Pump.fun ha fatto arrabbiare un po’ tutti. Prima il ban nel Regno Unito, ora invece la proposta di una class action, che contesta alla piattaforma che ha permesso al settore meme su Solana di dominare il 2024 di aver offerto investimenti altamente speculativi – e in ultimo di aver venduto negli USA security prive di registrazione.
Per chi ha seguito l’evolversi del contesto legale USA in merito alle crypto, la questione è di facile comprensione: i meme token offerti su Pump.fun sarebbero contratti di investimento, questi contratti di investimento negli USA vanno registrati e dunque Pump.fun opererebbe nell’illegalità.
Un impianto che però è barcollante, fosse anche soltanto per il fatto che SEC si è sempre guardata dall’accusare dei meme token di essere security non registrate. Con il nuovo corso dell’agenzia, inoltre, diventa ancora più complicato il quadro legale che è lecito aspettarsi negli USA – anche in termini di possibilità che SEC dia ragione a chi sta animando la class action.
Pump.fun avrebbe guadagnato cifre enormi – si parla di 500 milioni di dollari – in commissioni. E pertanto è da ritenersi responsabile. Si chiude così l’impianto che chi sta organizzando la class action vorrebbe veder prevalere in tribunale.
Al centro c’è una delle questioni – legalmente e moralmente – più spinose del mondo crypto, ovvero quella che riguarda i meme token. Che tipo di asset sono? Basta promuoverli come token di divertimento (a volte degenerato) per liberarsi dagli obblighi USA che riguardano le criptovalute (e gli asset in generale)?
La funzione principale di Pump.fun è di lavorare a fianco degli influencer per emettere insieme e vendere security non registrate.
È questo quanto si legge dal filing che richiede un processo per giuria e che non sappiamo fondamentalmente quanto ragione potrà pensare di ottenere in tribunale.
Nel filing sono presenti anche riferimenti ad alcuni dei meme token lanciati insieme a influencer crypto veri o presunti in quello che almeno secondo chi ha organizzato la class action sarebbe un disegno criminale e comunque atto a aggirare le normative USA sui contratti d’investimento.
Viene inoltre contestato che diversi dei token vengano pubblicizzati implicando ritorni enormi, anche di 1.000x la cifra investita. Qualcosa che SEC in passato ha utilizzato proprio per contestare ad alcuni token (anche quando la promozione era nei fatti più sottile) la loro natura di security.

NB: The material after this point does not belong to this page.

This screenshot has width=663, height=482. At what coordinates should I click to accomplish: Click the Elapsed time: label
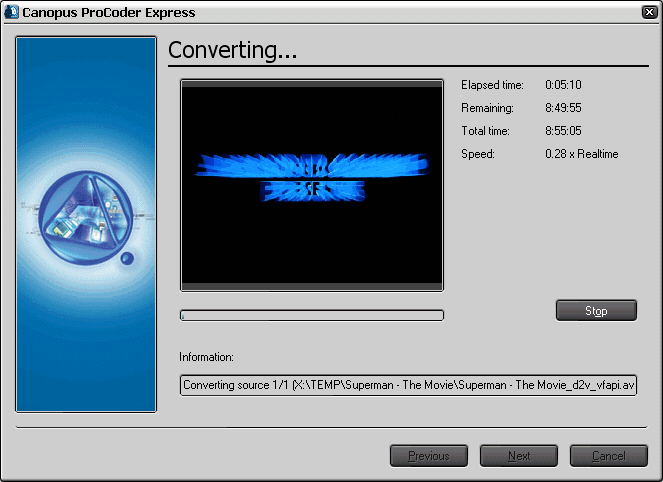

Staremo a vedere e seguiremo da vicino l’evolversi della situazione, anche alla luce di quanto affermato da David Sacks, zar delle crypto del governo Trump. I token crypto saranno divisi in tre categorie: commodity, security e token da collezione, con l’ultima categoria che sarebbe quella adatta per token come $TRUMP e $MELANIA.
In un contesto del genere sarà difficile accusare altri di fare ciò che è permesso al Presidente degli Stati Uniti (per quanto non abbia mai promosso tali token come strumento per diventare ricchi).